With a strong commitment to both consistency and envelope-pushing practices, Louis Roederer, a Champagne house with nearly 250 years of history, still draws reverence from the industry’s leading opinions
- Texto de: Josh Lee
Long stretches of seemingly uninterrupted success can often bring about a feeling of envy among those on the outside. Yet, for Louis Roederer, the Champagne house founded almost 250 years ago, and one of the last great independent family-owned ventures in its industry, a long-running commitment to excellence has led to it being honoured as the Most Admired Champagne Brand for the sixth year in a row. The recipient of the esteemed title, awarded by Drinks International magazine, was decided by a fine cuvée of wine connoisseurs, including writers on the subject, sommeliers, importers and masters of wine, and it’s seen as a solid testament to a label’s ability to balance consistency with new ideas and a deep, deep respect for the terroir it distills into the glass.

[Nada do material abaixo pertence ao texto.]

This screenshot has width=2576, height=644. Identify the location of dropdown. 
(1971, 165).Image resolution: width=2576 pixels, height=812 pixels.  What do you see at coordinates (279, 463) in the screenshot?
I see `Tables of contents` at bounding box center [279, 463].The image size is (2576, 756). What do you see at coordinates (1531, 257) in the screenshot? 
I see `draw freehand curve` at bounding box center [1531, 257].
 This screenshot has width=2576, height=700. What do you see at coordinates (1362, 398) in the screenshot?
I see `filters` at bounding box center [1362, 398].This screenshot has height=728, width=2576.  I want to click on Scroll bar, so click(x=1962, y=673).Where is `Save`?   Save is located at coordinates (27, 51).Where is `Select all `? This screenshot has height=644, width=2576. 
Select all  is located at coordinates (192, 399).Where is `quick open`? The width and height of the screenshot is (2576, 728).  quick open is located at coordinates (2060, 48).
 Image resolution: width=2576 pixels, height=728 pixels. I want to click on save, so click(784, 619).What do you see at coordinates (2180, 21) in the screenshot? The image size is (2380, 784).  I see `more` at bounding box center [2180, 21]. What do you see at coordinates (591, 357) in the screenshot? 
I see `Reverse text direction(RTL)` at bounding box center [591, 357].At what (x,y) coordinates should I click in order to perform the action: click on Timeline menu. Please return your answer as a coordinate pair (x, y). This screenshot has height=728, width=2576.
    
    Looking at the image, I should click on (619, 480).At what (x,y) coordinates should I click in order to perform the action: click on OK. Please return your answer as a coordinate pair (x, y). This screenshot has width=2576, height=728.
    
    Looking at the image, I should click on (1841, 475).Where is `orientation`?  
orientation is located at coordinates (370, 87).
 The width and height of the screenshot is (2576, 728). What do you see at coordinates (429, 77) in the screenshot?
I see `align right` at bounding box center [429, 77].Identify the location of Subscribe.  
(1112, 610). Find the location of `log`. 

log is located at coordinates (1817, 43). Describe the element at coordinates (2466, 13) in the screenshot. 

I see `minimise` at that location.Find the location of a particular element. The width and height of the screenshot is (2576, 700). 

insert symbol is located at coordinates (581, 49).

Para Giles Fallowfield, jornalista especializado em vinhos que supervisiona os prémios: «Chegar ao topo do inquérito às Marcas de Champanhe Mais Admiradas é um feito assinalável. Manter-se nessa posição durante seis anos consecutivos representa um desafio de outro nível, que exige uma vigilância constante, um investimento inabalável e uma verdadeira capacidade de inovação.»
Fundada em 1776, em Reims, França, onde ainda hoje permanece, a casa pautou-se pela inovação desde os seus primeiros anos. Em 1841, o próprio Louis Roederer foi pioneiro numa prática então arrojada: adquirir as suas próprias vinhas, de modo a poder controlar todas as etapas da produção do vinho. (Ainda hoje, muitas casas dependem fortemente da compra de uvas.)
Esse «investimento inabalável» mencionado por Fallowfield é hoje evidente nas propriedades da Louis Roederer, que abrangem 250 hectares, 135 dos quais com certificação biológica — e importa salientar que grande parte do apelo da marca reside no seu portefólio de grandes cuvées, entre as quais se destaca o Cristal Rosé, uma criação que o nosso editor de vinhos, Guy Woodward, classificou como um «unicórnio». Celebrou recentemente o seu 50.º aniversário, tendo sido originalmente concebido por Jean-Claude Rouzaud, em 1974. Embora, na maioria dos champanhes rosé, o chardonnay e o pinot sejam vinificados separadamente e só depois combinados, o Cristal distingue-se pela cofermentação das duas castas. O resultado é profundo e elegante, uma homenagem tanto à abordagem inovadora da casa como à terra que cultiva.
Frédéric Rouzaud
Ao receber o galardão, o diretor executivo Frédéric Rouzaud, membro da sétima geração da sua família a deter a empresa, afirmou: «Receber novamente um prémio tão prestigiante é um reconhecimento extraordinário do trabalho de toda a nossa equipa. É uma homenagem ao nosso compromisso inabalável de preservar a alma da nossa casa de Champagne, ao mesmo tempo que continuamos a superar limites, a reinterpretar o nosso terroir e a aperfeiçoar os nossos conhecimentos para criar grands vins de Champagne, vinhos de emoção que proporcionam uma experiência gustativa singular.»
“Mais do que nunca, mantemo-nos fiéis à nossa visão: uma viticultura sustentável, respeitadora do ambiente e dedicada à procura do sabor.”